**Task goal**
Rewrite the records starting at the line that contains "How do I perform: Pick the font color tool?" and ending at the line that contains "pos(229,344)", replacing "calendar" with "date picker" and leaving everything else unchanged. Give back only those lines.

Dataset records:
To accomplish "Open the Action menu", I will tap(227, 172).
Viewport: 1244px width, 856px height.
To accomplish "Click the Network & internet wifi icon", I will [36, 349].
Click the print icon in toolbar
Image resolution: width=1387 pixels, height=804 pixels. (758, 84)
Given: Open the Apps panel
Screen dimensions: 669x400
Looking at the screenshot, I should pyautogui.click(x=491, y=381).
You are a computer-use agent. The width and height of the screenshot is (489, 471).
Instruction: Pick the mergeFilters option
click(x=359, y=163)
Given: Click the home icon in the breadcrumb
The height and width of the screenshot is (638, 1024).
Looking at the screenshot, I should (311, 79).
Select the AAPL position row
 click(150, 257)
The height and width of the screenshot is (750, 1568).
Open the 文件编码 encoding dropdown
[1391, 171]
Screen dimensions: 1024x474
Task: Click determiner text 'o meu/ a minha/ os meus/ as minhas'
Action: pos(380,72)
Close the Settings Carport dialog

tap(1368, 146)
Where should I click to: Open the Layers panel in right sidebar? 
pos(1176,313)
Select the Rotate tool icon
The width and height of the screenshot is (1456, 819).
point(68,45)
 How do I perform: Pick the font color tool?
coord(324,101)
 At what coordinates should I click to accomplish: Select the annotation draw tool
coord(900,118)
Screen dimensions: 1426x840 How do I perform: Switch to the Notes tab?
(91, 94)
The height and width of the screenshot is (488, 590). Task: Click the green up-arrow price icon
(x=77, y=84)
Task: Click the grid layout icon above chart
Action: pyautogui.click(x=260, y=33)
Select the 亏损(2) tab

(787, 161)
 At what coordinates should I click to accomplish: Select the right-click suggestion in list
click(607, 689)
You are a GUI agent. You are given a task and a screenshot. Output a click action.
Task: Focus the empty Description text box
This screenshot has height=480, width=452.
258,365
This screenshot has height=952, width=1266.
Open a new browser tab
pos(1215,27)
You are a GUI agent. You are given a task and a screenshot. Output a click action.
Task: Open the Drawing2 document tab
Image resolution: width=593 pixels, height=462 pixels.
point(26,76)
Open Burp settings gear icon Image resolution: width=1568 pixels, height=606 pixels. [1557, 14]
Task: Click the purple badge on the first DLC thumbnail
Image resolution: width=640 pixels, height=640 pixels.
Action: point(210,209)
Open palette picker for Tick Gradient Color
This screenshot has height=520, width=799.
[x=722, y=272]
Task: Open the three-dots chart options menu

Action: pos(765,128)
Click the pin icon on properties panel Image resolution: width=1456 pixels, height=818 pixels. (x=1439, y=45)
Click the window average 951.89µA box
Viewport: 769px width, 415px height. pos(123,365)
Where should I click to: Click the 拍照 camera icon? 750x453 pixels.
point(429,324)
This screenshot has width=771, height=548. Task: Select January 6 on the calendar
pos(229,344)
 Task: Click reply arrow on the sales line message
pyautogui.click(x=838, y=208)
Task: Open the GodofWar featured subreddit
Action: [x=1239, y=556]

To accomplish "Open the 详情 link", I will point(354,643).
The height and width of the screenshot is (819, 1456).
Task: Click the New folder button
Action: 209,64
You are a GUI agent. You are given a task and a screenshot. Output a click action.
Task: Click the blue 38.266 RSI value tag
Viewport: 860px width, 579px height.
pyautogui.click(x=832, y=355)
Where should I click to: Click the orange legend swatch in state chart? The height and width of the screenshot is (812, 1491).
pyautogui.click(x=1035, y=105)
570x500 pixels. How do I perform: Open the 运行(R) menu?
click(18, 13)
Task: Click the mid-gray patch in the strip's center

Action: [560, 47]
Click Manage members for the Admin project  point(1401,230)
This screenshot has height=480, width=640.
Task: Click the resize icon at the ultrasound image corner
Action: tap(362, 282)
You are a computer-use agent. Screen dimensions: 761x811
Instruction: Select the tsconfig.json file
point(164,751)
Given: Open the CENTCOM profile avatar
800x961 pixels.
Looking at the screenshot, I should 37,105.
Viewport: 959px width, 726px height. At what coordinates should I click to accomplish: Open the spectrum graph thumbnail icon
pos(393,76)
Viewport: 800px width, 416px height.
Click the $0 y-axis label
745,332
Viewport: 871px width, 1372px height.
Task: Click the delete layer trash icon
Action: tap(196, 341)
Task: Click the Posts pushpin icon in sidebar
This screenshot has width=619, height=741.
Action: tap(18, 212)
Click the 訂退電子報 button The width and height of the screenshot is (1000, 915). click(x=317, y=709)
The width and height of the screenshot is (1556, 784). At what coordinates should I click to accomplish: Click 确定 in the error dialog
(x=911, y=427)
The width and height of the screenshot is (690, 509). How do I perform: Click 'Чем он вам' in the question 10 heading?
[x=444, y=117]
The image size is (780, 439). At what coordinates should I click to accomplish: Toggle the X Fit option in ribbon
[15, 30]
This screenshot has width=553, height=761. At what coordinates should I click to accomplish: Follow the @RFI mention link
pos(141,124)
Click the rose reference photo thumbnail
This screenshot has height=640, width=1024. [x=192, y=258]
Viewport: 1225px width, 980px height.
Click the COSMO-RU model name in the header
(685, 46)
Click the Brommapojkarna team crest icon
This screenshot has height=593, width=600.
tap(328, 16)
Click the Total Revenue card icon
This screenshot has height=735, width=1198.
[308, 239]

**The result**
 How do I perform: Pick the font color tool?
coord(324,101)
 At what coordinates should I click to accomplish: Select the annotation draw tool
coord(900,118)
Screen dimensions: 1426x840 How do I perform: Switch to the Notes tab?
(91, 94)
The height and width of the screenshot is (488, 590). Task: Click the green up-arrow price icon
(x=77, y=84)
Task: Click the grid layout icon above chart
Action: pyautogui.click(x=260, y=33)
Select the 亏损(2) tab

(787, 161)
 At what coordinates should I click to accomplish: Select the right-click suggestion in list
click(607, 689)
You are a GUI agent. You are given a task and a screenshot. Output a click action.
Task: Focus the empty Description text box
This screenshot has height=480, width=452.
258,365
This screenshot has height=952, width=1266.
Open a new browser tab
pos(1215,27)
You are a GUI agent. You are given a task and a screenshot. Output a click action.
Task: Open the Drawing2 document tab
Image resolution: width=593 pixels, height=462 pixels.
point(26,76)
Open Burp settings gear icon Image resolution: width=1568 pixels, height=606 pixels. [1557, 14]
Task: Click the purple badge on the first DLC thumbnail
Image resolution: width=640 pixels, height=640 pixels.
Action: point(210,209)
Open palette picker for Tick Gradient Color
This screenshot has height=520, width=799.
[x=722, y=272]
Task: Open the three-dots chart options menu

Action: pos(765,128)
Click the pin icon on properties panel Image resolution: width=1456 pixels, height=818 pixels. (x=1439, y=45)
Click the window average 951.89µA box
Viewport: 769px width, 415px height. pos(123,365)
Where should I click to: Click the 拍照 camera icon? 750x453 pixels.
point(429,324)
This screenshot has width=771, height=548. Task: Select January 6 on the date picker
pos(229,344)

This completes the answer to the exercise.